[DATA IN THIS EXERCISE — start]

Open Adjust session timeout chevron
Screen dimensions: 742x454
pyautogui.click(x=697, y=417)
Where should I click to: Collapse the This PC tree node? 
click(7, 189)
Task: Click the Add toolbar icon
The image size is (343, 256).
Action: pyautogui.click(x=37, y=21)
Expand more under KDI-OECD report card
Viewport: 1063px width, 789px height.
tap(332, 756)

[DATA IN THIS EXERCISE — finish]
[DATA IN THIS EXERCISE — start]

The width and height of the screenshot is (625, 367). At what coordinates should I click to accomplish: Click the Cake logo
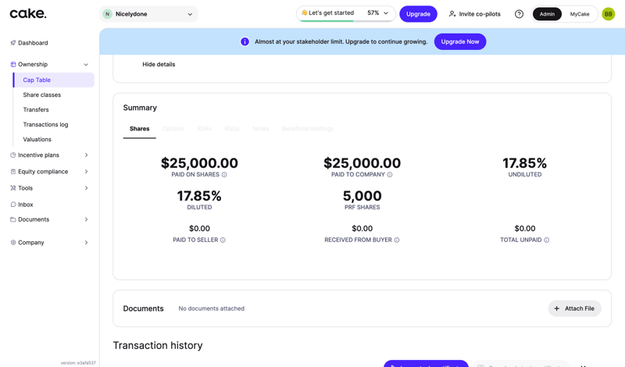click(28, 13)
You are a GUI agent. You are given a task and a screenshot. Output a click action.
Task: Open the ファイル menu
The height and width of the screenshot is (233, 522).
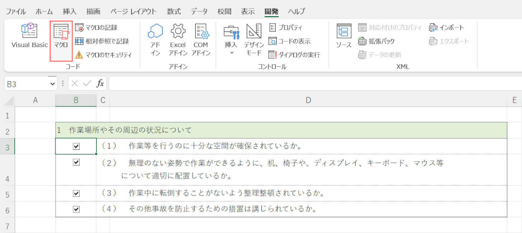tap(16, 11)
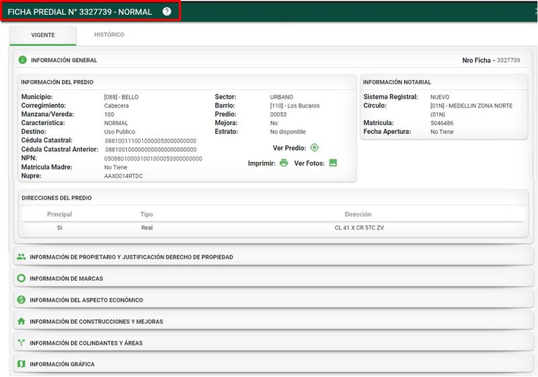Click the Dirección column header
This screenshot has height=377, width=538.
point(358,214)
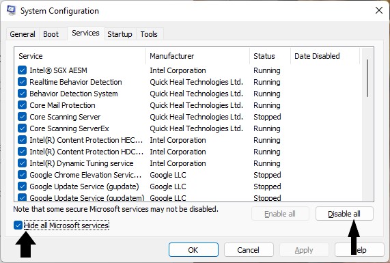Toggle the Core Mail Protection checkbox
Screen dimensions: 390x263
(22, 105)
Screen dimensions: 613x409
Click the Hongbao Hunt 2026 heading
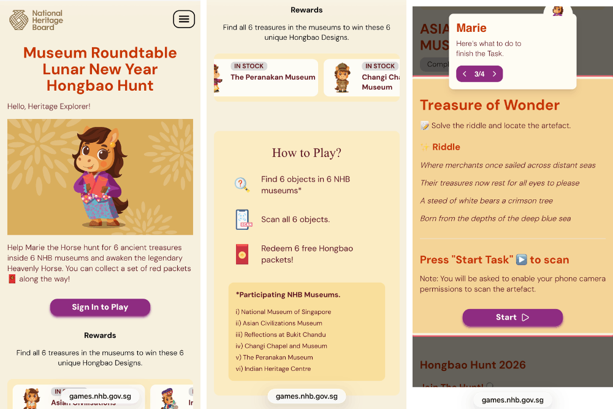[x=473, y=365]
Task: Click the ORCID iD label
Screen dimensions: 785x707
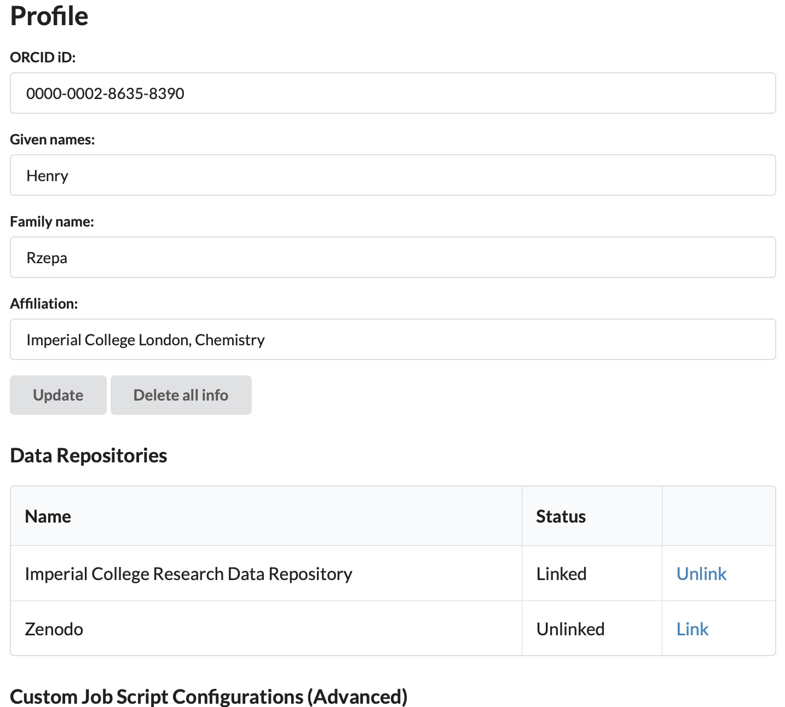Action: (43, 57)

[DATA IN THIS EXERCISE — finish]

* **EXERCISE**: Of the entries listed above, reproduce only the lines starting at the line containing "Open Adjust session timeout chevron" and ending at the line containing "Expand more under KDI-OECD report card". Include both, exactly as they stand.

* **ANSWER BOX**:
Open Adjust session timeout chevron
Screen dimensions: 742x454
pyautogui.click(x=697, y=417)
Where should I click to: Collapse the This PC tree node? 
click(7, 189)
Task: Click the Add toolbar icon
The image size is (343, 256).
Action: pyautogui.click(x=37, y=21)
Expand more under KDI-OECD report card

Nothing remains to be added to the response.